He came from Florida on vacation to visit me in Virginia during my first months of radiation oncology residency. While preparing dinner the first night, he asked me about a new “freckle” behind his ear. I examined the purple, 1-cm, subcutaneous nodule carefully, and my heart sank. I could not help but be honest with him; it was the only thing that I knew to do. “Dad, it looks like the melanoma is back.”
I have chosen to pursue a career in medicine for this very reason: to walk with patients through these difficult and critical moments in their lives. I just never imagined walking my family through those moments as well. Moreover, I had barely any knowledge on the topic. I had 3 months of oncology training under my belt, and my family looked to me as the expert.
My father’s mortality flashed before my eyes. “What do we do next?” my mother asked. This was unlike any discussion that I have had with a patient. I was likely to ruin the vacation for everyone if I carried on with the conversation. Moreover, my mind flashed to the worst: who knew how many more vacations with me he would have left?
Over the next few weeks, I read everything that I could find on recurrent melanoma. Was this another local recurrence? A satellite lesion? Early dermal lymphatic spread? What is the difference? No study that I found was specific enough to my father’s situation for me to feel confident in any recommendation. I recognized that for patients with recurrent melanoma, my dad was probably in the best prognostic group: all of his scans were clear. What next?
He again went for resection to negative (but close) margins, and thankfully the surgeon did not have to remove the entire ear. But should he have? Where is the evidence? A close margin did not sit well with me, but my father did not seem to mind. “The surgeon says that he got it all. Good thing too—I was worried that it was too close to my skull for them to get around it.” I did not want to discourage him, but I knew that there would be more to come.
As the question of adjuvant therapy arose—immunotherapy, chemotherapy, radiotherapy, and combinations—a single thought dominated my mind: what therapies would benefit my father? To be clear, I had no interest in probabilities or costs of treatment. I did not care what happened to 14 of 45 patients in a series of patients treated 10 years ago. I wanted to know what was going to happen to 1 patient in the next 10 years. The answer, of course, could not be found on PubMed, and no clinician could provide it. I needed help, and we met with his physicians to discuss options.
Fagerlin et al1 enumerate the 10 steps to better risk communication in describing the risks of proposed therapy. Probably the most thought-provoking recommendation was number 9: consider that less information may be more effective. How can a provider say more and speak less? It struck me that this was exactly what I was looking for from my father’s physician: an unspoken trust.
I had wanted someone to provide my dad with the information that I could not: an honest and clear prediction. I did not want to know what a physician would do if he were in my father’s position: he was not in my father’s position. I did not want him to choose on behalf of my father either. How could any physician know what my father would want? Although the physicians caring for my father were indeed excellent, we could not trust them: we had just met them.

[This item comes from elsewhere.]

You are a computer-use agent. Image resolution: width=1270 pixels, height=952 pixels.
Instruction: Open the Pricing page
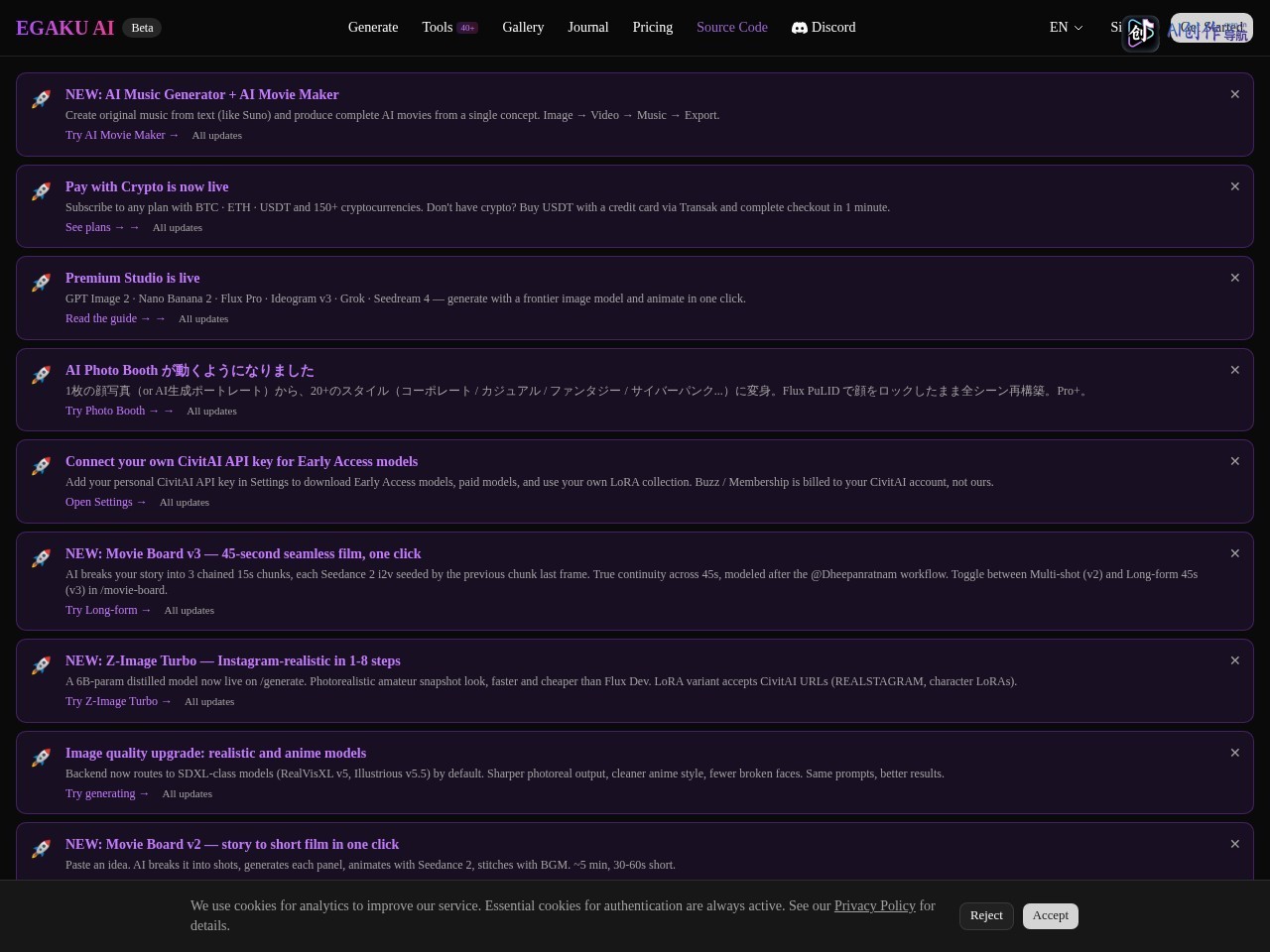[x=653, y=28]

I wanted an old friend to say “There are several treatment options, and there is no guideline or randomized trial to provide us the best treatment for you. Extrapolating from existing evidence, I think that treatment X makes sense for you. Let’s talk about what to expect.”
How a physician presents a recommendation is fraught with bias, and a clinician’s affect can have a dramatic impact on the perception of therapeutic risk.2 Physician biases (purposeful or not) change how recommendations are received by patients. It is easy to hide behind the guise of informed consent, as if the patient really made the choice for treatment all on his own. This is usually not the case. Extrapolating existing data and presenting a recommendation to a particular patient is inherently fraught with paternalism; we should acknowledge and accept this power of persuasion.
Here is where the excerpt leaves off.